Our formal definition of algorithmic qubits (provided below), while embracing the foundational notion of running ~N² entangling gates over N qubits, moves away from any attention to random circuits and focuses on structured quantum circuits that are of practical relevance. Therefore, #AQ as defined has no formal relationship to metrics like QV that are based on random circuits. Instead, we propose a wide range of practical quantum algorithms that are of interest to the industry, as outlined in the pioneering work led by the Quantum Economic Development Consortium (QED-C). Given that new applications and underlying algorithms will continue to evolve, we adopt a mechanism by which additional measurements are introduced regularly so the metric can evolve with the industry. This is in line with modern benchmarking approaches for classical high-performance computers, such as the SPEC benchmarks.

The Definition of Algorithmic Qubits (#AQ)

In defining the #AQ metric, we derive significant inspiration from the recent benchmarking study from the QED-C. Just like the study, we start by defining benchmarks based on instances of several currently popular quantum algorithms. Building upon previous work on volumetric benchmarking, we then represent the success probability of the circuits corresponding to these algorithms as colored circles placed on a 2D plot whose axes are the ‘depth’ and the ‘width’ of the circuit corresponding to the algorithm instance.

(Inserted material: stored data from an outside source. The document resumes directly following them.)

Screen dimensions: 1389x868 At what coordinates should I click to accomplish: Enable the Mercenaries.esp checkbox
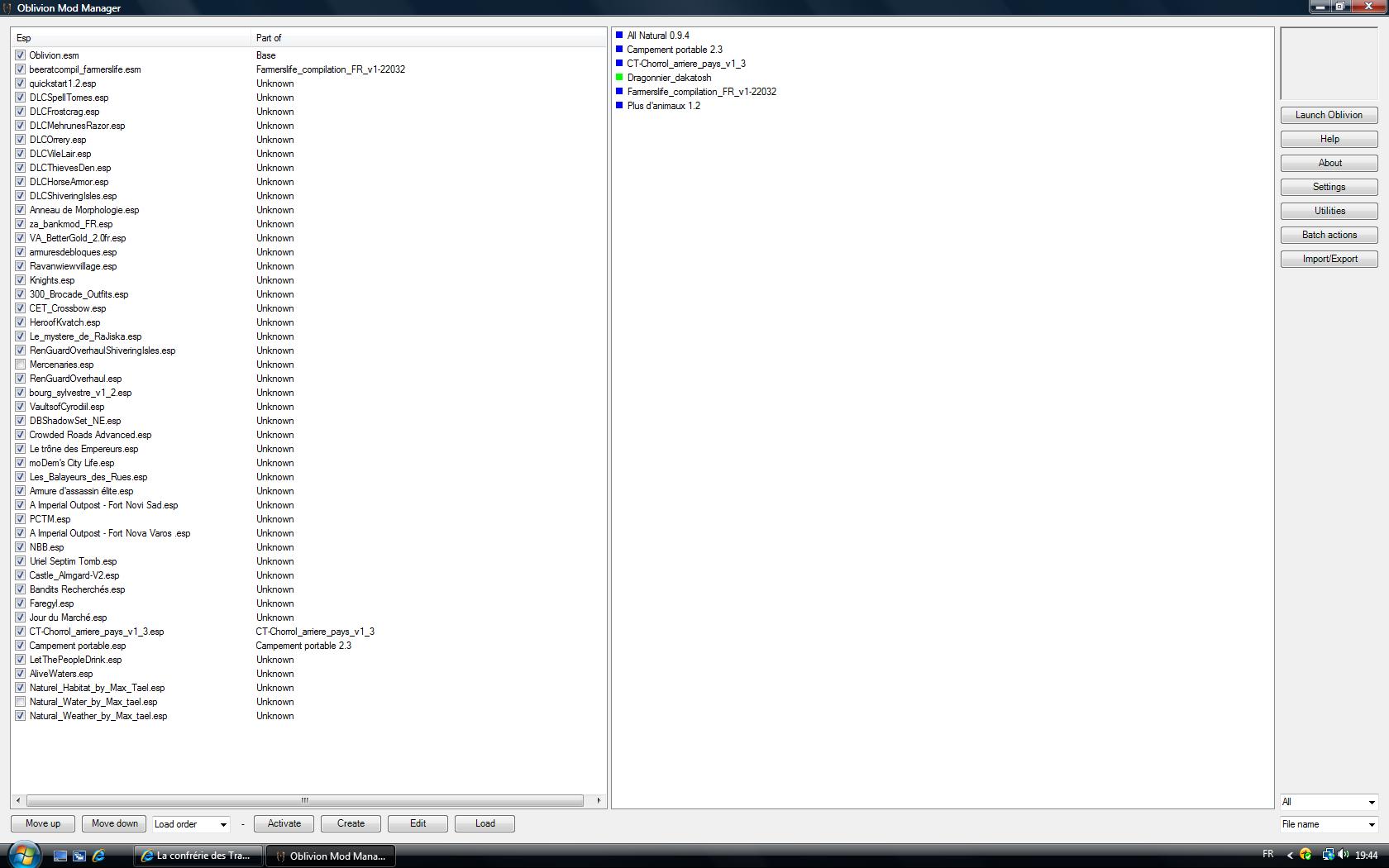point(20,365)
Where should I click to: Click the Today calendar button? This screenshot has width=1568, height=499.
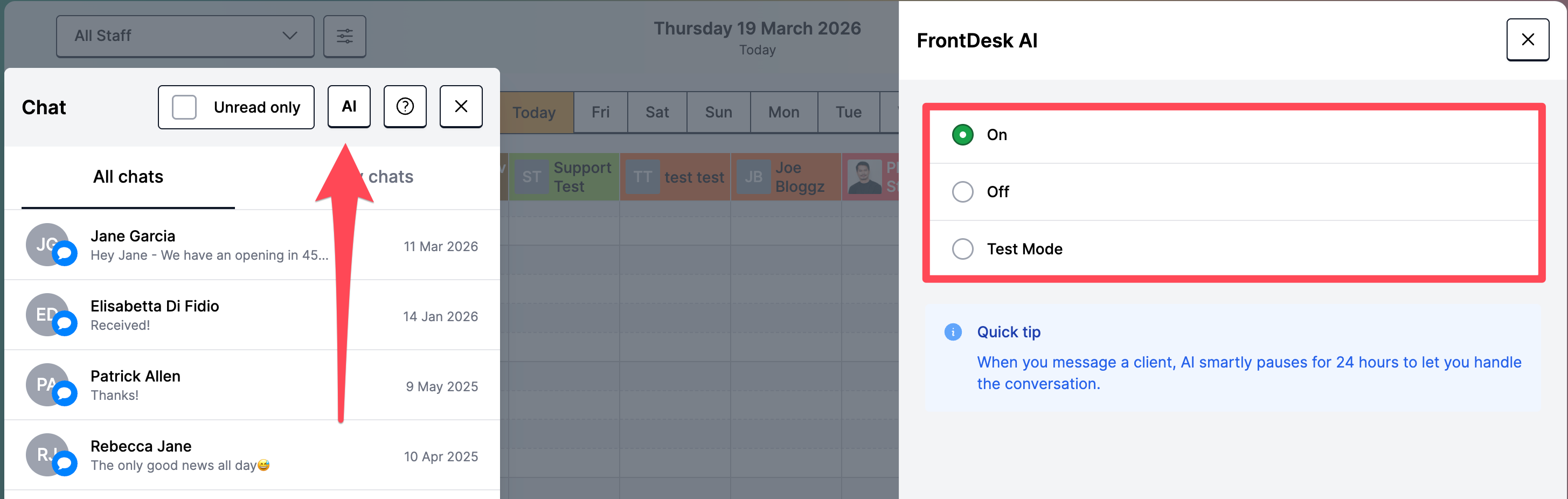pos(535,113)
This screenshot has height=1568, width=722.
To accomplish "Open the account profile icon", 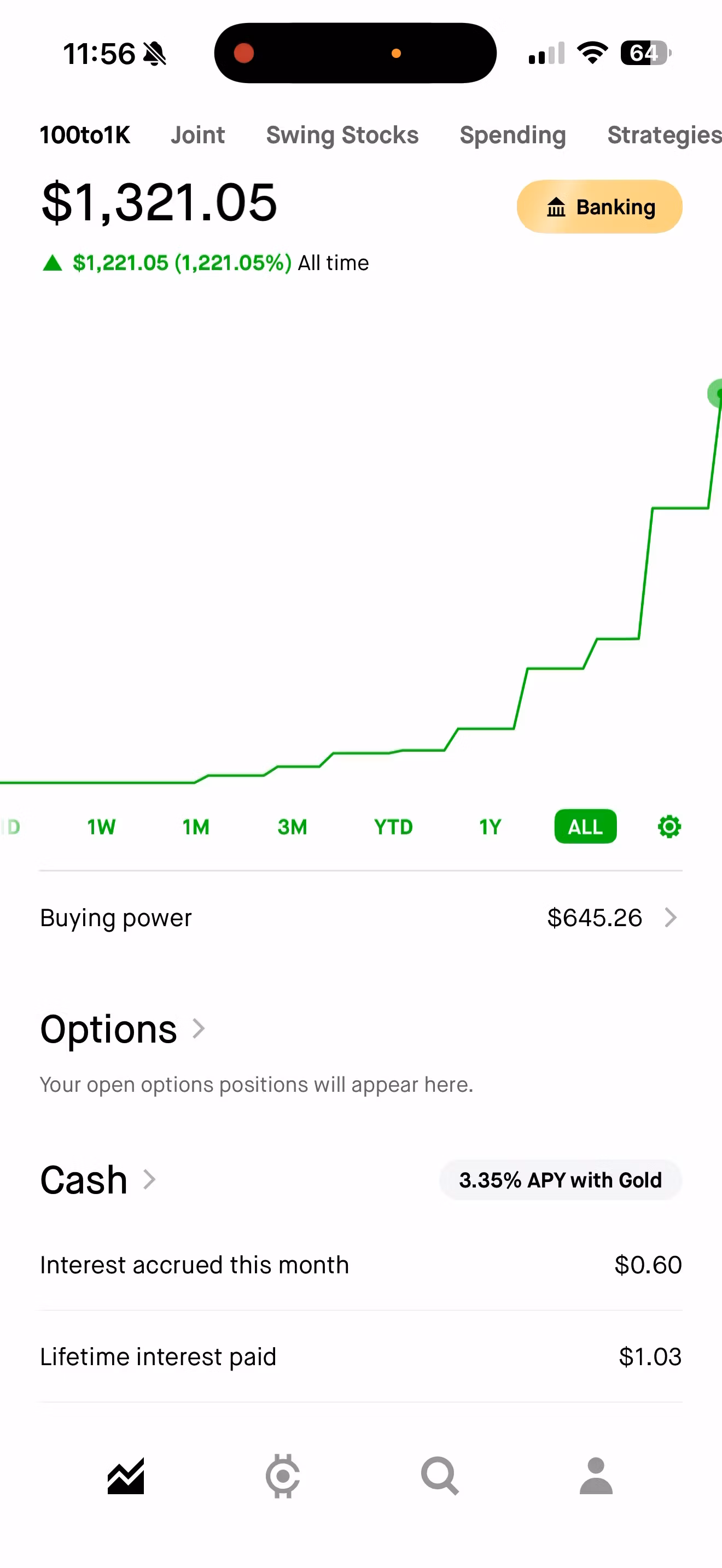I will pos(596,1476).
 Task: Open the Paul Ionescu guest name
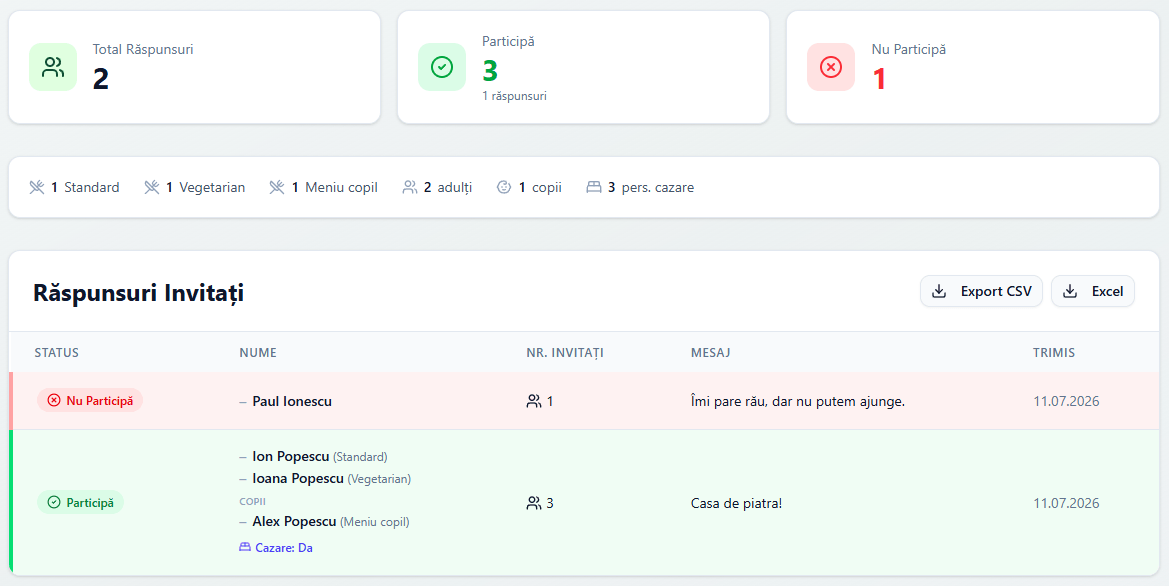click(x=292, y=401)
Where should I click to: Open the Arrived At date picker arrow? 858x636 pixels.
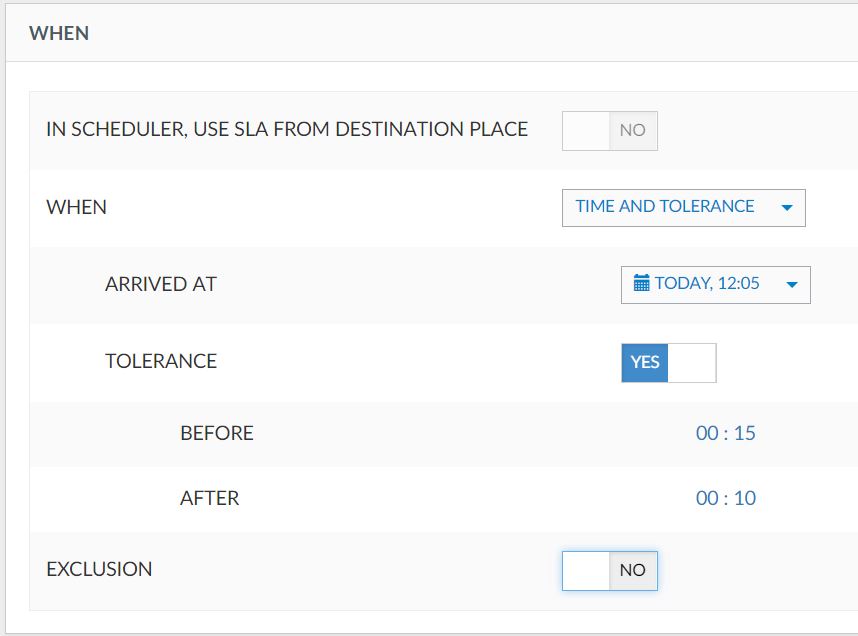(791, 285)
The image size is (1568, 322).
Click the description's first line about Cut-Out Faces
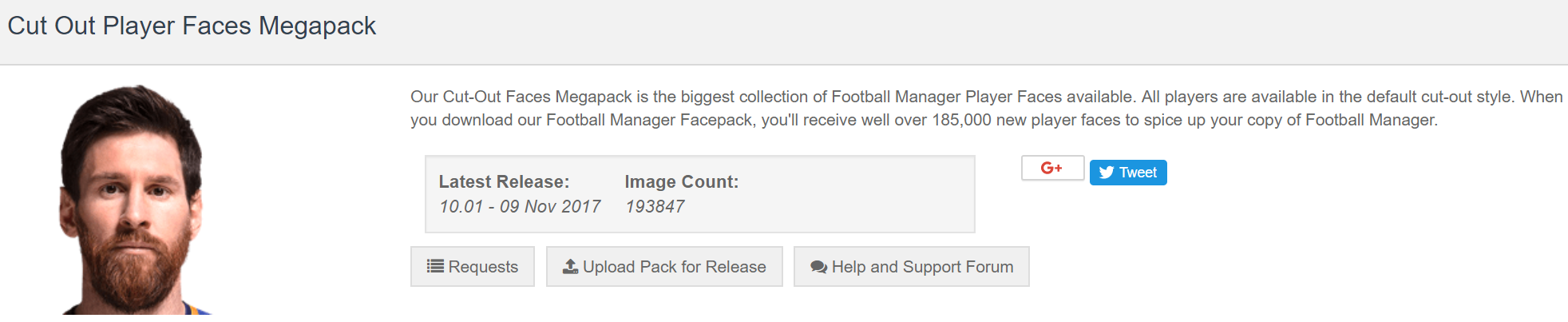986,97
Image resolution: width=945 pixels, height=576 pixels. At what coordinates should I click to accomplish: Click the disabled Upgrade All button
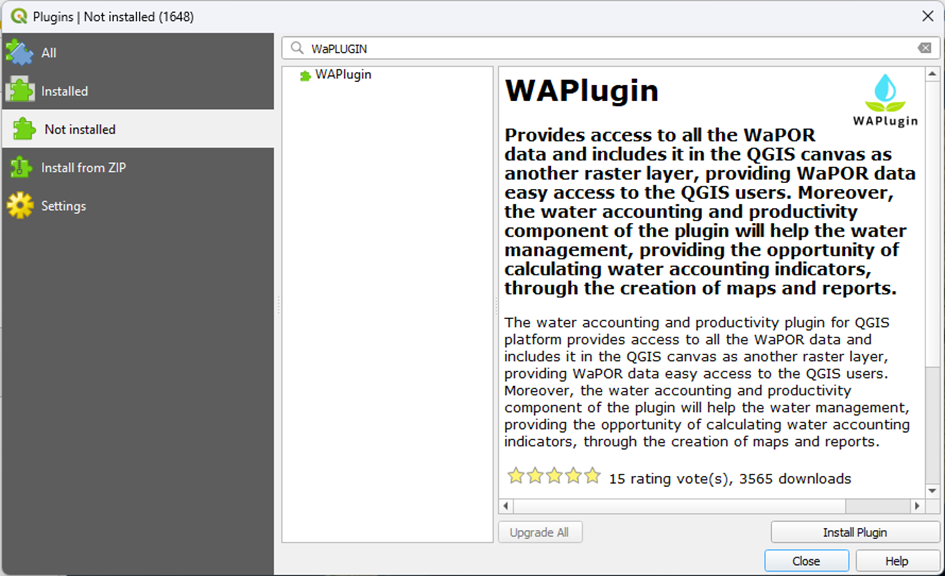tap(540, 532)
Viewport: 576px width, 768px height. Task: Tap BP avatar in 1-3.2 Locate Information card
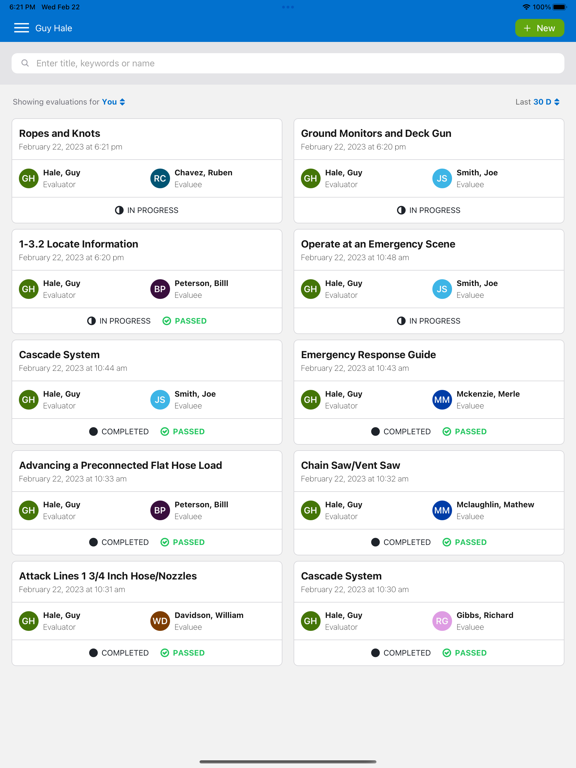pos(160,289)
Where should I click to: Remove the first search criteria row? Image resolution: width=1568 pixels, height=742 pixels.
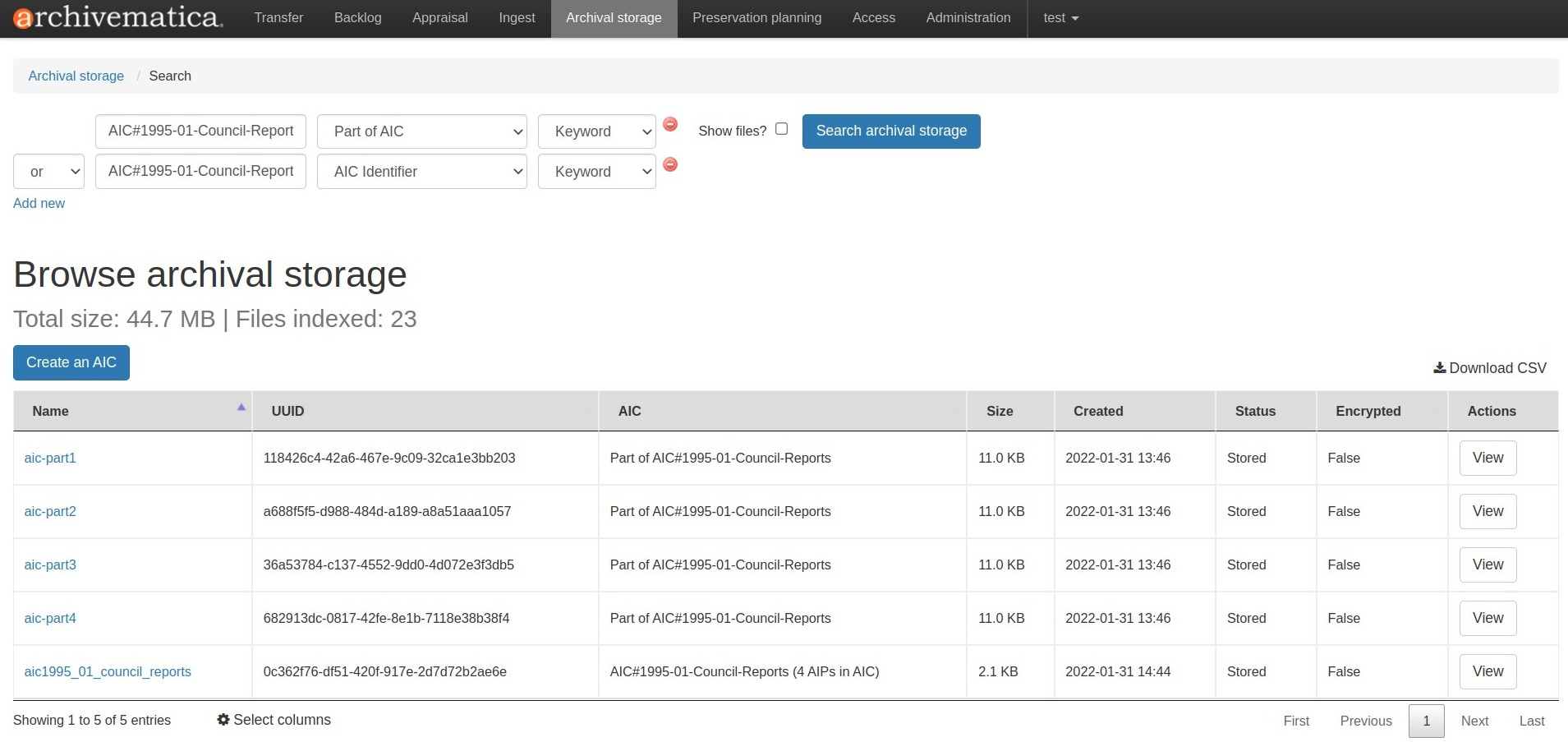point(670,124)
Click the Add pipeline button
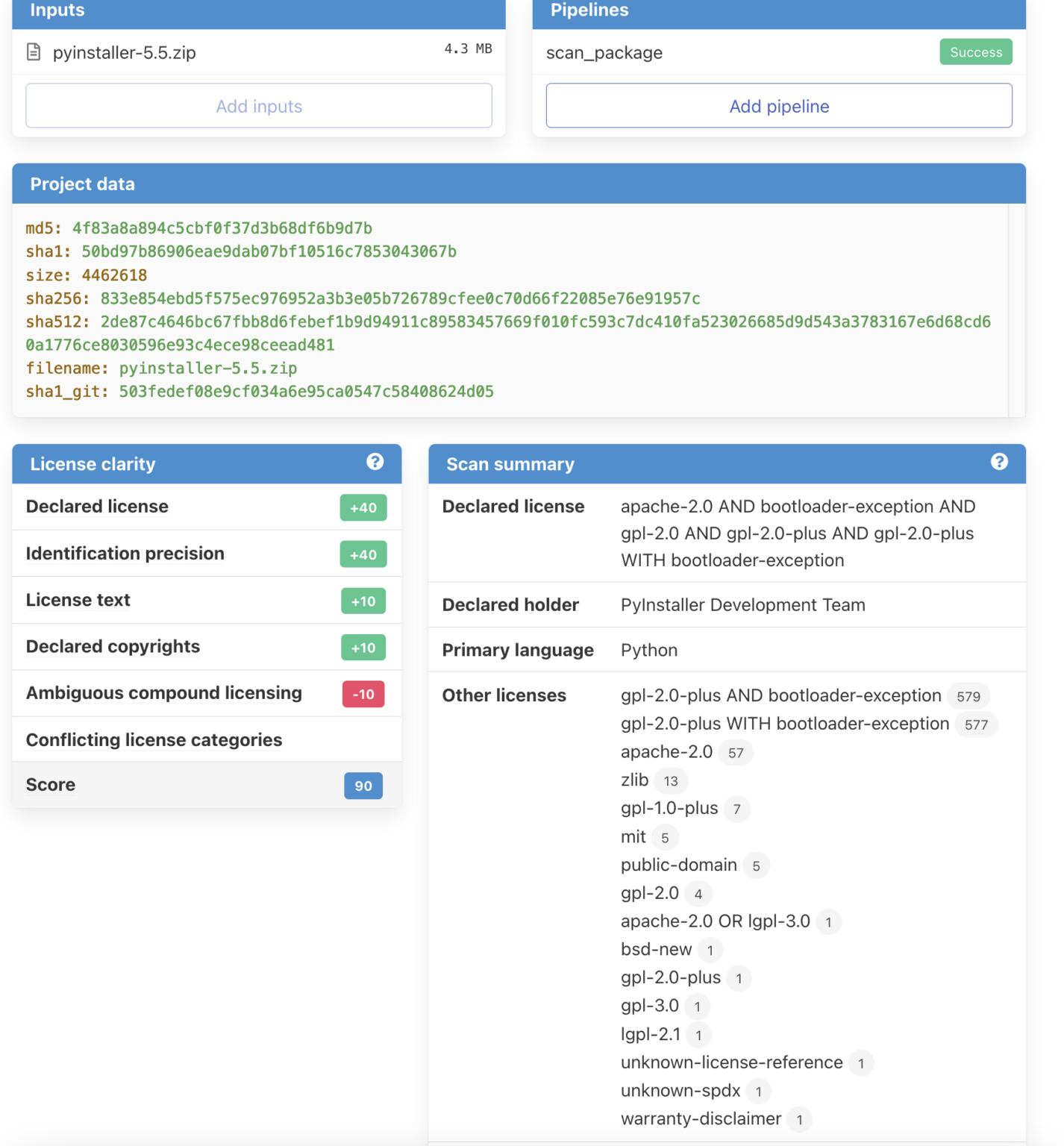Screen dimensions: 1064x1146 (x=779, y=106)
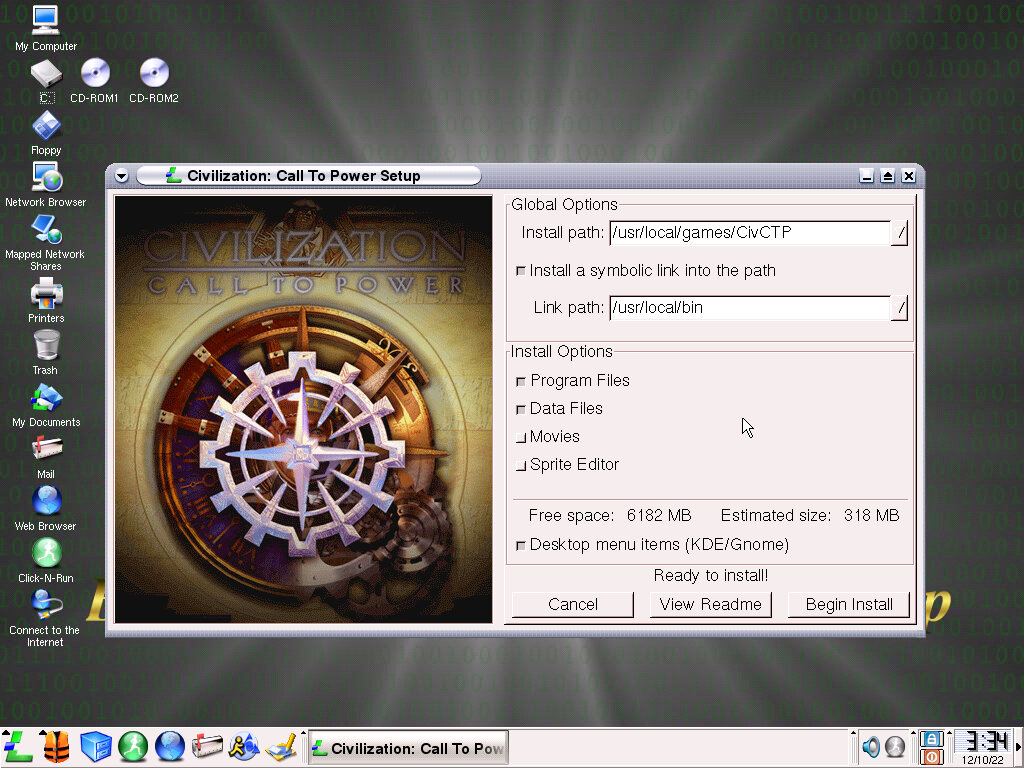
Task: Open the Floppy desktop icon
Action: click(x=46, y=126)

The expression #AQ = N, can then be defined as a side of the largest box of width N and depth N² that can be drawn on this volumetric background, such that every circuit within this box meets the success criteria. Note that here we will change the definition of depth and success criteria from that of the QED-C work to be more relevant to near-term quantum computers.

The set of algorithms that are relevant to users will change over time as quantum computers become more powerful and we gain a better understanding of the market needs. The benchmarking suite should include a representative subset of these algorithms. For version 1.0, we have chosen algorithm implementations from the QED-C repository. The algorithms chosen span a variety of circuit widths and depths. We exclude algorithms that can be reduced to circuits that include no entanglement such as Bernstein-Vazirani.

New benchmarking suites should be released regularly, and be identified with an #AQ version number. The #AQ for a particular quantum computer should reference this version number under which the #AQ was evaluated. Ideally, new versions should lead to #AQ values that are consistent with the existing set of benchmarks and not deviate drastically, but new benchmarks will cause differences, and that is the intention - representing the changing needs of customers.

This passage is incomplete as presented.